Last Updated: 2003-05-30 13:00:25 -0400 (Reuters Health)
LONDON (Reuters) - Doctors have an over-cosy relationship with pharmaceutical
companies that can adversely influence prescribing and affect research, a
leading medical publication said on Friday.
The British Medical Journal believes regular contacts between drug reps and
doctors can lead to unnecessary use of medicines while industry sponsorship of
research may result in biased results.
"Our central argument is that doctors, drug companies and most importantly
patients would all benefit from greater distance between doctors and drug
companies," said editor Richard Smith, who devoted this week's edition to the
issue.
There is a growing debate about conflicts of interest in relations between
physicians and the $400 billion-a-year global pharmaceutical industry.
Earlier this month, the World Medical Association, grouping of 80 national
medical associations, discussed a draft paper setting out new rules governing
doctors' dealings with companies.
"There is a feeling that it's all gone a bit far and it's time to try and
throw it into reverse," Smith told Reuters.
The drug industry rejects suggestions it is trying to unduly influence
doctors, arguing that open discussion between doctors and manufacturers is vital
if patients are to get the best treatment.
"It is important ... that regular dialogue is maintained to ensure that
patients, everywhere, benefit from the most appropriate treatment," said Trevor
Jones, director general of the Association of the British Pharmaceutical
Industry.
The latest issue of the BMJ, however, cited several areas of concern.

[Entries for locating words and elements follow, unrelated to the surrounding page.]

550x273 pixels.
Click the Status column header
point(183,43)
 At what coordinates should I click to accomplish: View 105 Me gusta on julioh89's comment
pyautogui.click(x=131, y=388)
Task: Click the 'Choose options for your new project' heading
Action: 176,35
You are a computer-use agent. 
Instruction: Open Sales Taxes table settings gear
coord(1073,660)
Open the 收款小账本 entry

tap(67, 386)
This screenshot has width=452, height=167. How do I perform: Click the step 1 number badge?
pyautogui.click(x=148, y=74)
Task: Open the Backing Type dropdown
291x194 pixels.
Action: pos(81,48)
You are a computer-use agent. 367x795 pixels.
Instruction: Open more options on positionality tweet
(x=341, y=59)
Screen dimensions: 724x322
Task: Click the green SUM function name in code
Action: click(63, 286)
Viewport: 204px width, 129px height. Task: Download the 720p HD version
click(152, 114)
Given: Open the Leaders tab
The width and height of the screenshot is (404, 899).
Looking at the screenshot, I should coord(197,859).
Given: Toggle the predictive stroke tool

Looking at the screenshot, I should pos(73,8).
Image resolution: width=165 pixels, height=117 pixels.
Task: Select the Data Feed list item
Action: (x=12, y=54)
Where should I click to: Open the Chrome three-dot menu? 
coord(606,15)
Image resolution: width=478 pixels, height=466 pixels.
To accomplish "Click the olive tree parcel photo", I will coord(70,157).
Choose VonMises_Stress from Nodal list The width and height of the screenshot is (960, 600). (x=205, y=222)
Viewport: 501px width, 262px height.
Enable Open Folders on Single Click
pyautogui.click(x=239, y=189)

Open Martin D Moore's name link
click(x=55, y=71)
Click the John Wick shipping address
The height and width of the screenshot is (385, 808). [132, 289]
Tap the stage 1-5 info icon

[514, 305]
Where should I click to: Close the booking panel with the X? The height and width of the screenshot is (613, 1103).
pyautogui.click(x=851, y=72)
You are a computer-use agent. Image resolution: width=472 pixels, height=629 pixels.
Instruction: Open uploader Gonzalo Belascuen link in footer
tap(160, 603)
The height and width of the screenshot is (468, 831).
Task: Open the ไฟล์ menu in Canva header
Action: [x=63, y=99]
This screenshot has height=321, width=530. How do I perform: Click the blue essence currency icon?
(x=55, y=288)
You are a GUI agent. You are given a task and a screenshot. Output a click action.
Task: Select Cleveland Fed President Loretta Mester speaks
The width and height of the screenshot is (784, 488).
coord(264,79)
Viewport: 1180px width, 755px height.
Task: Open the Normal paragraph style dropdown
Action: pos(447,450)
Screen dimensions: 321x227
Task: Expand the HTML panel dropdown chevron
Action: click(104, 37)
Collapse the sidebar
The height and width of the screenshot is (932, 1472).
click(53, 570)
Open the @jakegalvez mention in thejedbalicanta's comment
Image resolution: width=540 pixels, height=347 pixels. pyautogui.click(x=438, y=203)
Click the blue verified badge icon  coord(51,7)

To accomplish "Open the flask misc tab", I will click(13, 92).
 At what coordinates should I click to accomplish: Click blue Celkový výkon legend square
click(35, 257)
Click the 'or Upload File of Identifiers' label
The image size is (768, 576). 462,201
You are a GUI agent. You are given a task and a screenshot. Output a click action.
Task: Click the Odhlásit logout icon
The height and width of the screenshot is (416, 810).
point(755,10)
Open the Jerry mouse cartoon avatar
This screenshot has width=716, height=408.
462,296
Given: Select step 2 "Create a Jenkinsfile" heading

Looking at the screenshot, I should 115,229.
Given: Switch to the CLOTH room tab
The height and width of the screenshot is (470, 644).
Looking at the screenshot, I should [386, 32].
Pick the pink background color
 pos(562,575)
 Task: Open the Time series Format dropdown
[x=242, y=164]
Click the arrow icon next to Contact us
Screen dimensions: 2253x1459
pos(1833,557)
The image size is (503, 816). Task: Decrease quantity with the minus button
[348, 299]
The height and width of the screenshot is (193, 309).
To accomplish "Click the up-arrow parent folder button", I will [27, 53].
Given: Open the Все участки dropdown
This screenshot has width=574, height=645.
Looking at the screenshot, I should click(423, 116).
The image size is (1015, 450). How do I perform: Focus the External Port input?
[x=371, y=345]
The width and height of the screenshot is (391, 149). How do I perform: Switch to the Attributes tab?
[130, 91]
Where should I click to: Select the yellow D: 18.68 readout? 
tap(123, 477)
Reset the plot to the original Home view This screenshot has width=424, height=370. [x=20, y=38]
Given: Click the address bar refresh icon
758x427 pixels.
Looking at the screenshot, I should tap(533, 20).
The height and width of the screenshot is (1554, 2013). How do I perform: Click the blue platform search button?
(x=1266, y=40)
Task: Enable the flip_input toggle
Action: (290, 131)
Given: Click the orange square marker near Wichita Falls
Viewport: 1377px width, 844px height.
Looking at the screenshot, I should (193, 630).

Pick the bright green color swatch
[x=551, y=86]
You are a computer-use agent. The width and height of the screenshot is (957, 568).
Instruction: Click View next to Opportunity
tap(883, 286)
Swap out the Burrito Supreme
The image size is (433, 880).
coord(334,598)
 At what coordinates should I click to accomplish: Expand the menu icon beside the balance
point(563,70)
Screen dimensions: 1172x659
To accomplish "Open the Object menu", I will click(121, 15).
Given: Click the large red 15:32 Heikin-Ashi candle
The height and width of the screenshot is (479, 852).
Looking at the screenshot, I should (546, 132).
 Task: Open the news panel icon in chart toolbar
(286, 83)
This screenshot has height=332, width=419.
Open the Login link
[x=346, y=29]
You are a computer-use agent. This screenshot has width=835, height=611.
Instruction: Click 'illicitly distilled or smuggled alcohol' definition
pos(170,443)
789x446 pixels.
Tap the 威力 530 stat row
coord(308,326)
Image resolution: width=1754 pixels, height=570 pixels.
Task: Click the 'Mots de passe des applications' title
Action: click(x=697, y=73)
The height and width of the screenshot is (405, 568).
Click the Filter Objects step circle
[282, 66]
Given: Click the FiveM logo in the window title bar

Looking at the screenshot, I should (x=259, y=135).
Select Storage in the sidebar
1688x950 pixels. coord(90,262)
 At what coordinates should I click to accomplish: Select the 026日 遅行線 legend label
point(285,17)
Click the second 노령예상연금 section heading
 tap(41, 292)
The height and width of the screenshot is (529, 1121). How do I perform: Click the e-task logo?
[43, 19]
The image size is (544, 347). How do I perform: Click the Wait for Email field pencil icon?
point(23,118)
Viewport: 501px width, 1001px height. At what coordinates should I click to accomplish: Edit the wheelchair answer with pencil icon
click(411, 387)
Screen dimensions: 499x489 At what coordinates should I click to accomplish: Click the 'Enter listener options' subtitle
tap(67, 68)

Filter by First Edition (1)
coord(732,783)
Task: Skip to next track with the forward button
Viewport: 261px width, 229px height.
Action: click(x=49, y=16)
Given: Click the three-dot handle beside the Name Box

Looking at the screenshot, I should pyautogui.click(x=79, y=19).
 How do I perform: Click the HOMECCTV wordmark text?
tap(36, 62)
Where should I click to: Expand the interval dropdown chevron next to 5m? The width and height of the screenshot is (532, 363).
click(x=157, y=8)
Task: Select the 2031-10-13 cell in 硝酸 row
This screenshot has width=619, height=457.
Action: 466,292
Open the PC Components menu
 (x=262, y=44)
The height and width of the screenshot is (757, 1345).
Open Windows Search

One study of 1,000 doctors across England, for example, showed that those who
saw drug industry representatives at least once a week were more likely to
prescribe new drugs when an old one would do just as well.
Other research showed that clinical trials financed by drug firms were more
likely to have outcomes favouring the sponsor than studies with other backers.
Smith said doctors were being flooded with clinical data from
company-sponsored drug trials but there was a dearth of research comparing rival
products.
Such head-to-head studies could be hard for firms to swallow but were
invaluable for doctors -- like the discovery from a major U.S. investigation of
blood pressure medicines last year that older and cheaper diuretic pills worked
as well as and often better than newer and more costly drugs.